Dariusz on Software: entries from May 2013

About This Site

Software development stuff

Entries from May 2013.

Sat, 25 May 2013 10:55:19 +0000

After recent OS upgrade one of my unit tests started to fail (to be precise it started to hang). Quickly check showed me that CGI process started by os.popen() hanged.
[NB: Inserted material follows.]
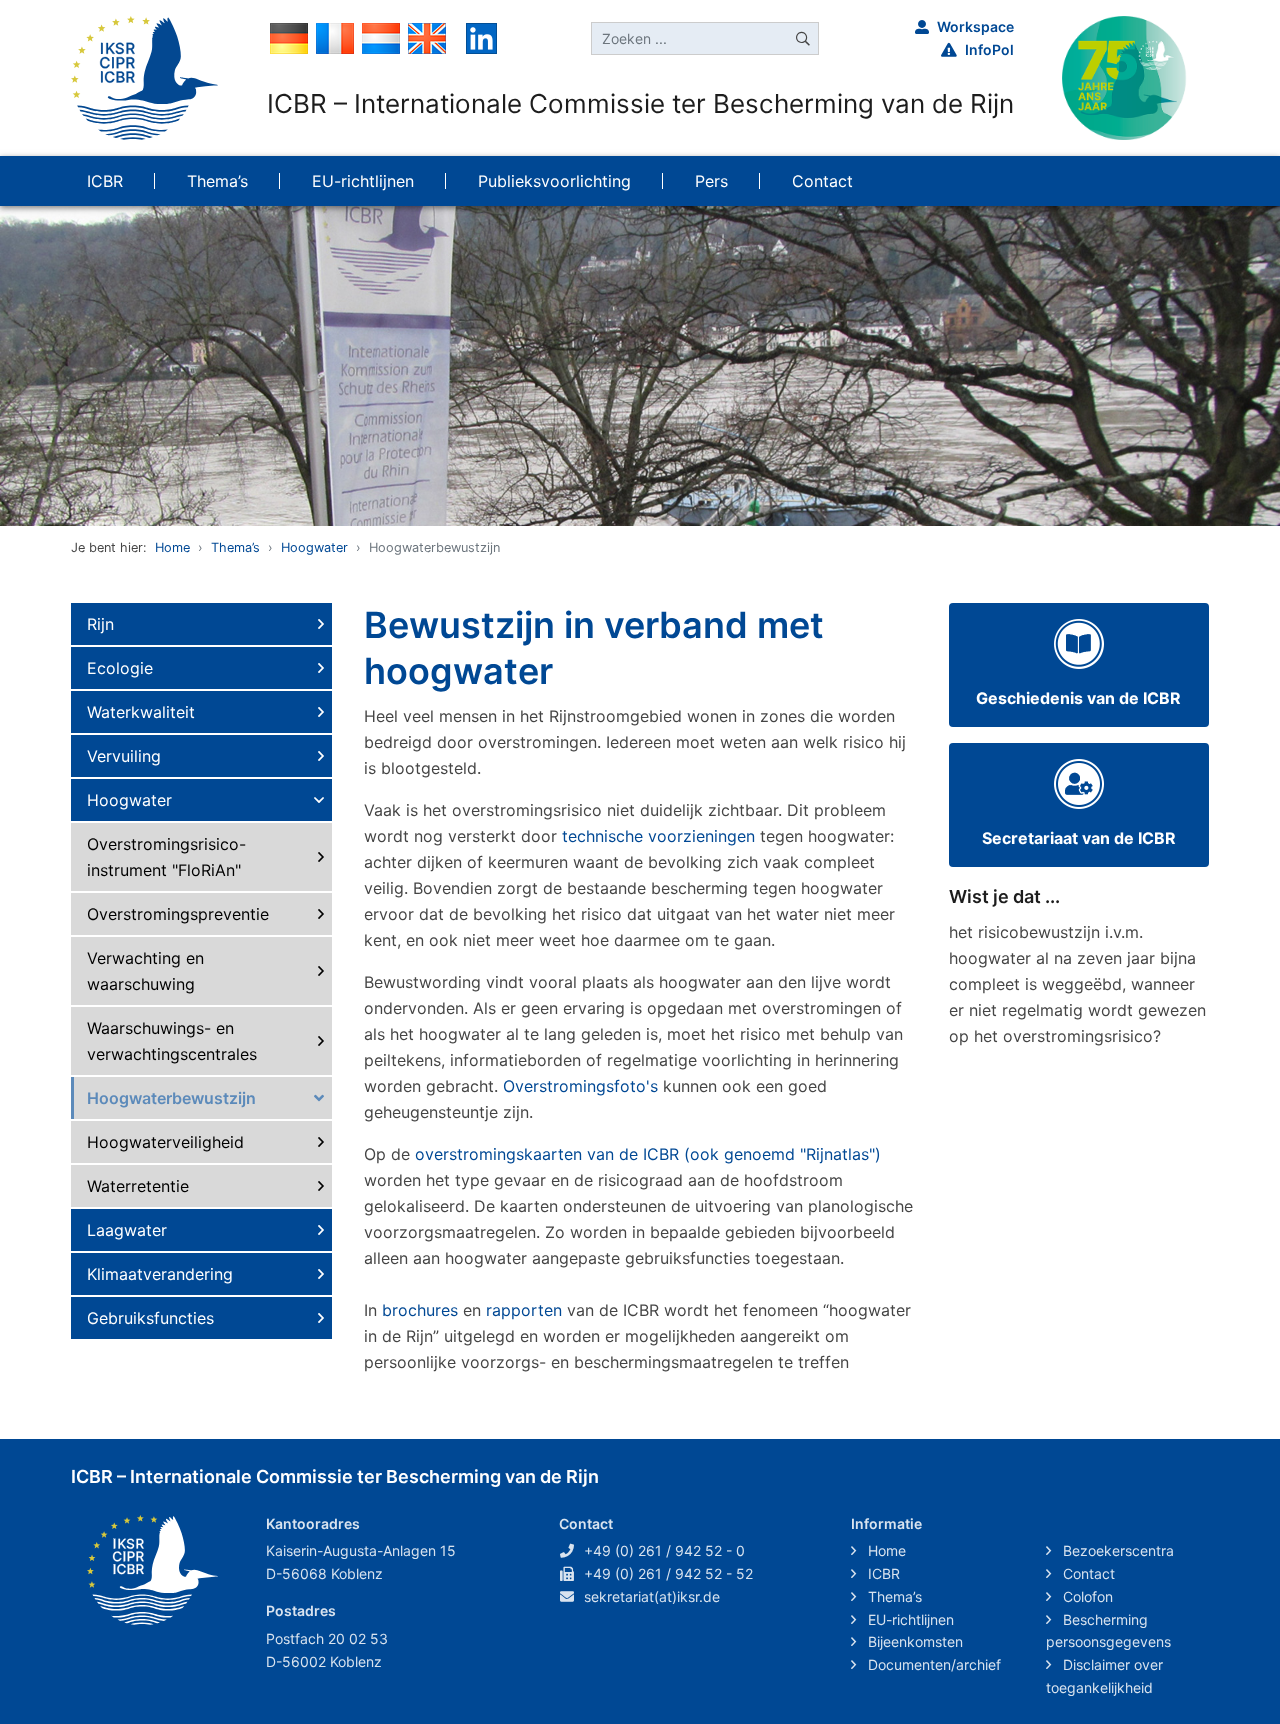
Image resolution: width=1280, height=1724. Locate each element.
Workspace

The old source code:



f = os.popen("./cgi_script.cgi > /dev/null", "w")
f.write(postBody)
f.flush()
f.close()

As os.popen() is deprecated now (I know, it's a very old codebase that started with Python 1.5) I've moved to new subprocess module:



fNull = file("/dev/null", "w")
p = subprocess.Popen("./cgi_script.cgi", shell=False, bufsize=1024, stdin = subprocess.PIPE, stdout = fNull)
fw = p.stdin
fw.write(postBody)
fw.flush()
fw.close()
del p

As you can see it's more verbose now but I've eliminated shell (slightly faster operation).

Some notes found during migration:

without "del p" process may be not terminated causing problems with DB state (CGI proces updates database and test checks this state later)
I/O configuration is more flexible than os.popen() - you can make pipes more easily

Tags: python.

Server flood automatic detection

Wed, 22 May 2013 23:04:14 +0000

My current customer develops embedded devices used by many end users. In order to save server load devices use multicasts for downloading data: every device registers itself on multicast channel using IGMP and listens to UDP packets. No connections to be managed results in lower overhead.
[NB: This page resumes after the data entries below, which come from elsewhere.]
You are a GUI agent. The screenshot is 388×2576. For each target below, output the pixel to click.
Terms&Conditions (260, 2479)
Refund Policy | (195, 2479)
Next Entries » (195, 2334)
However, some data (or some requests) cannot be downloaded from multicasts channels and HTTP/HTTPS must be used to interact with server. As the number of devices is very high special methods have been used in order not to overload backend servers (randomised delays, client software optimization).

Consequently, small bug in client software that will trigger more events than usual can be very dangerous to whole system stability (because the effect of thousands of devices - perfect DDOS may kill back-end). In order to catch such errant behaviour as soon as possible I've developed daily report that controls server usage in my customer office.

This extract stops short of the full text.